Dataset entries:
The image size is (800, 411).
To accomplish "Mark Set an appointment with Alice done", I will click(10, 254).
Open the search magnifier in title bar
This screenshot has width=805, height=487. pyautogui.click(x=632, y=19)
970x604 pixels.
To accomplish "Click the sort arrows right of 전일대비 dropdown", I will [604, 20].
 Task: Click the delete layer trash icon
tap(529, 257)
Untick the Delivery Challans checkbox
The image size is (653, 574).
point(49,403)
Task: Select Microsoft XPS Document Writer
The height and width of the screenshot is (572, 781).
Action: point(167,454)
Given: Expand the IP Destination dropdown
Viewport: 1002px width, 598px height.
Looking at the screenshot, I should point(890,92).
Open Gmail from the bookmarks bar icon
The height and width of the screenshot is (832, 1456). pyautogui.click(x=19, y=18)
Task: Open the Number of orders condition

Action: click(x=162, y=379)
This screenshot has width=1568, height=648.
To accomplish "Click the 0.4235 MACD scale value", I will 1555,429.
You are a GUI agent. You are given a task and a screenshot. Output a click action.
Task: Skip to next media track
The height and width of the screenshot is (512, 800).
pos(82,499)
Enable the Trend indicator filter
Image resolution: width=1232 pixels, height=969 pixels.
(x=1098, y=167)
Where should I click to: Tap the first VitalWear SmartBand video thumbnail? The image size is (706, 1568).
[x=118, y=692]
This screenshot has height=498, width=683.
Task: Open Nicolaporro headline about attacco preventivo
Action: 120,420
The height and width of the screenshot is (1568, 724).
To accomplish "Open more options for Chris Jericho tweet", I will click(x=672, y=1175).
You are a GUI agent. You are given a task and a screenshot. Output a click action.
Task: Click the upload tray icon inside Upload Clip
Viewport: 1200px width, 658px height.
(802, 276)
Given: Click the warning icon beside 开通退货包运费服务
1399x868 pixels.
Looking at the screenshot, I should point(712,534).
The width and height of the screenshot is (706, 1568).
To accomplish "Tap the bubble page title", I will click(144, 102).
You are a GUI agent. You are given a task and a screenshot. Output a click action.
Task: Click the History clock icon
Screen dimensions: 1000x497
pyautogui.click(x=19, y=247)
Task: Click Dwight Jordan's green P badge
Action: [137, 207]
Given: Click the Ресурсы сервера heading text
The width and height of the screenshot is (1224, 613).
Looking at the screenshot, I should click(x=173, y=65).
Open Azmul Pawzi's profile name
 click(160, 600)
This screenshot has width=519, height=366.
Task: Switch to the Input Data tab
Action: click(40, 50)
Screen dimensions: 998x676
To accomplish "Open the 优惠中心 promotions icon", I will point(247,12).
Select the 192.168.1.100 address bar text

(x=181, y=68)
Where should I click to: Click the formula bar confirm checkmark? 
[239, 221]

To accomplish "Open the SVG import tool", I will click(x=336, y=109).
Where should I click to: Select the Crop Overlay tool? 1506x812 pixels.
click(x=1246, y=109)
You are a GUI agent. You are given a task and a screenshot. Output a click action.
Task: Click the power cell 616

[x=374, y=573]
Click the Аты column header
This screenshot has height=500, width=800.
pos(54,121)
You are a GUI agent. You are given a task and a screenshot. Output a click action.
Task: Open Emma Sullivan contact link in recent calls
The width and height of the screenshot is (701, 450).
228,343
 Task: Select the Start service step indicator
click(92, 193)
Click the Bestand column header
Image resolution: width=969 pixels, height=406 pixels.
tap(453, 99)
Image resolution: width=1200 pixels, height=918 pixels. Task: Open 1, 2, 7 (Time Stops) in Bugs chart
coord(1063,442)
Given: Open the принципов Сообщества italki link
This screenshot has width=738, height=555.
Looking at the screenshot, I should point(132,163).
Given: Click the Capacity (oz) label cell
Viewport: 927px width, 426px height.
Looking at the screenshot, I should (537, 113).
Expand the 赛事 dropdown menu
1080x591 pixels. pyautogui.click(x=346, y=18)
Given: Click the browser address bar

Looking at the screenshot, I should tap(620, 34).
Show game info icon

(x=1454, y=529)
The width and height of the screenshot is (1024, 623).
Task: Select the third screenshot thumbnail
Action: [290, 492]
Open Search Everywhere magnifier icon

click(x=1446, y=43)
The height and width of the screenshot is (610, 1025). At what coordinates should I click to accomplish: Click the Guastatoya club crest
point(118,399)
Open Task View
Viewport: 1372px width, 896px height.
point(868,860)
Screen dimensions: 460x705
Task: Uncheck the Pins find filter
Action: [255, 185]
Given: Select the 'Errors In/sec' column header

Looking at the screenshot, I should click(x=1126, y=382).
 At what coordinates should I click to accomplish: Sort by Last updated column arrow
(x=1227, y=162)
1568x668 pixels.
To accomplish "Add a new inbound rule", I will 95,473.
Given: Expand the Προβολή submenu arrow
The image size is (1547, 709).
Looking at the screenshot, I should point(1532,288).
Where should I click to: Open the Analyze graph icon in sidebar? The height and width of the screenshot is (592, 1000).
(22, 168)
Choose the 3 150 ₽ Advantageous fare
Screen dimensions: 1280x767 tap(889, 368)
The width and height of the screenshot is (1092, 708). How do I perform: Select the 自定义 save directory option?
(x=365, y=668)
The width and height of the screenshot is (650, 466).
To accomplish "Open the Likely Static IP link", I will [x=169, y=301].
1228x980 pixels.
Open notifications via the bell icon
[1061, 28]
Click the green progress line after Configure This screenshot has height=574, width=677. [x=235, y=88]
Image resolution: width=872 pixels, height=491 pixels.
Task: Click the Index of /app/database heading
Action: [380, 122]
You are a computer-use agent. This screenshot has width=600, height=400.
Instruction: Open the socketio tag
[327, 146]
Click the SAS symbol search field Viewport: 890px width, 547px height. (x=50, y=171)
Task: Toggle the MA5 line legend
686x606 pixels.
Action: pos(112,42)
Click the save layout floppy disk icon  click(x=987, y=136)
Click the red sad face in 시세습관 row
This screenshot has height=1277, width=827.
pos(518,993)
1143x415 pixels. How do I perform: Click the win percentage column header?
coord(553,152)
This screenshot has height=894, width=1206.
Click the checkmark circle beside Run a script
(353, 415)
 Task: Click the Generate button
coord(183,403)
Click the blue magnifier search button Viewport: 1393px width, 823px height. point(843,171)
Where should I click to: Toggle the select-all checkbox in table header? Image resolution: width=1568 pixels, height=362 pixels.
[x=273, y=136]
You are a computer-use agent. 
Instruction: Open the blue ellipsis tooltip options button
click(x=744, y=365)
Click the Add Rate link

# Prompt
Exactly as given, restate all the lines above.

# Result
The image size is (800, 411).
To accomplish "Mark Set an appointment with Alice done", I will click(10, 254).
Open the search magnifier in title bar
This screenshot has width=805, height=487. pyautogui.click(x=632, y=19)
970x604 pixels.
To accomplish "Click the sort arrows right of 전일대비 dropdown", I will [604, 20].
 Task: Click the delete layer trash icon
tap(529, 257)
Untick the Delivery Challans checkbox
The image size is (653, 574).
point(49,403)
Task: Select Microsoft XPS Document Writer
The height and width of the screenshot is (572, 781).
Action: point(167,454)
Given: Expand the IP Destination dropdown
Viewport: 1002px width, 598px height.
Looking at the screenshot, I should point(890,92).
Open Gmail from the bookmarks bar icon
The height and width of the screenshot is (832, 1456). pyautogui.click(x=19, y=18)
Task: Open the Number of orders condition

Action: click(x=162, y=379)
This screenshot has width=1568, height=648.
To accomplish "Click the 0.4235 MACD scale value", I will 1555,429.
You are a GUI agent. You are given a task and a screenshot. Output a click action.
Task: Skip to next media track
The height and width of the screenshot is (512, 800).
pos(82,499)
Enable the Trend indicator filter
Image resolution: width=1232 pixels, height=969 pixels.
(x=1098, y=167)
Where should I click to: Tap the first VitalWear SmartBand video thumbnail? The image size is (706, 1568).
[x=118, y=692]
This screenshot has height=498, width=683.
Task: Open Nicolaporro headline about attacco preventivo
Action: 120,420
The height and width of the screenshot is (1568, 724).
To accomplish "Open more options for Chris Jericho tweet", I will click(x=672, y=1175).
You are a GUI agent. You are given a task and a screenshot. Output a click action.
Task: Click the upload tray icon inside Upload Clip
Viewport: 1200px width, 658px height.
(802, 276)
Given: Click the warning icon beside 开通退货包运费服务
1399x868 pixels.
Looking at the screenshot, I should point(712,534).
The width and height of the screenshot is (706, 1568).
To accomplish "Tap the bubble page title", I will click(144, 102).
You are a GUI agent. You are given a task and a screenshot. Output a click action.
Task: Click the History clock icon
Screen dimensions: 1000x497
pyautogui.click(x=19, y=247)
Task: Click Dwight Jordan's green P badge
Action: [137, 207]
Given: Click the Ресурсы сервера heading text
The width and height of the screenshot is (1224, 613).
Looking at the screenshot, I should click(x=173, y=65).
Open Azmul Pawzi's profile name
 click(160, 600)
This screenshot has width=519, height=366.
Task: Switch to the Input Data tab
Action: click(40, 50)
Screen dimensions: 998x676
To accomplish "Open the 优惠中心 promotions icon", I will point(247,12).
Select the 192.168.1.100 address bar text

(x=181, y=68)
Where should I click to: Click the formula bar confirm checkmark? 
[239, 221]

To accomplish "Open the SVG import tool", I will click(x=336, y=109).
Where should I click to: Select the Crop Overlay tool? 1506x812 pixels.
click(x=1246, y=109)
You are a GUI agent. You are given a task and a screenshot. Output a click action.
Task: Click the power cell 616

[x=374, y=573]
Click the Аты column header
This screenshot has height=500, width=800.
pos(54,121)
You are a GUI agent. You are given a task and a screenshot. Output a click action.
Task: Open Emma Sullivan contact link in recent calls
The width and height of the screenshot is (701, 450).
228,343
 Task: Select the Start service step indicator
click(92, 193)
Click the Bestand column header
Image resolution: width=969 pixels, height=406 pixels.
tap(453, 99)
Image resolution: width=1200 pixels, height=918 pixels. Task: Open 1, 2, 7 (Time Stops) in Bugs chart
coord(1063,442)
Given: Open the принципов Сообщества italki link
This screenshot has width=738, height=555.
Looking at the screenshot, I should point(132,163).
Given: Click the Capacity (oz) label cell
Viewport: 927px width, 426px height.
Looking at the screenshot, I should (537, 113).
Expand the 赛事 dropdown menu
1080x591 pixels. pyautogui.click(x=346, y=18)
Given: Click the browser address bar

Looking at the screenshot, I should tap(620, 34).
Show game info icon

(x=1454, y=529)
The width and height of the screenshot is (1024, 623).
Task: Select the third screenshot thumbnail
Action: [290, 492]
Open Search Everywhere magnifier icon

click(x=1446, y=43)
The height and width of the screenshot is (610, 1025). At what coordinates should I click to accomplish: Click the Guastatoya club crest
point(118,399)
Open Task View
Viewport: 1372px width, 896px height.
point(868,860)
Screen dimensions: 460x705
Task: Uncheck the Pins find filter
Action: [255, 185]
Given: Select the 'Errors In/sec' column header

Looking at the screenshot, I should click(x=1126, y=382).
 At what coordinates should I click to accomplish: Sort by Last updated column arrow
(x=1227, y=162)
1568x668 pixels.
To accomplish "Add a new inbound rule", I will 95,473.
Given: Expand the Προβολή submenu arrow
The image size is (1547, 709).
Looking at the screenshot, I should point(1532,288).
Where should I click to: Open the Analyze graph icon in sidebar? The height and width of the screenshot is (592, 1000).
(22, 168)
Choose the 3 150 ₽ Advantageous fare
Screen dimensions: 1280x767 tap(889, 368)
The width and height of the screenshot is (1092, 708). How do I perform: Select the 自定义 save directory option?
(x=365, y=668)
The width and height of the screenshot is (650, 466).
To accomplish "Open the Likely Static IP link", I will [x=169, y=301].
1228x980 pixels.
Open notifications via the bell icon
[1061, 28]
Click the green progress line after Configure This screenshot has height=574, width=677. [x=235, y=88]
Image resolution: width=872 pixels, height=491 pixels.
Task: Click the Index of /app/database heading
Action: [380, 122]
You are a computer-use agent. This screenshot has width=600, height=400.
Instruction: Open the socketio tag
[327, 146]
Click the SAS symbol search field Viewport: 890px width, 547px height. (x=50, y=171)
Task: Toggle the MA5 line legend
686x606 pixels.
Action: pos(112,42)
Click the save layout floppy disk icon  click(x=987, y=136)
Click the red sad face in 시세습관 row
This screenshot has height=1277, width=827.
pos(518,993)
1143x415 pixels. How do I perform: Click the win percentage column header?
coord(553,152)
This screenshot has height=894, width=1206.
Click the checkmark circle beside Run a script
(353, 415)
 Task: Click the Generate button
coord(183,403)
Click the blue magnifier search button Viewport: 1393px width, 823px height. point(843,171)
Where should I click to: Toggle the select-all checkbox in table header? Image resolution: width=1568 pixels, height=362 pixels.
[x=273, y=136]
You are a computer-use agent. 
Instruction: Open the blue ellipsis tooltip options button
click(x=744, y=365)
Click the Add Rate link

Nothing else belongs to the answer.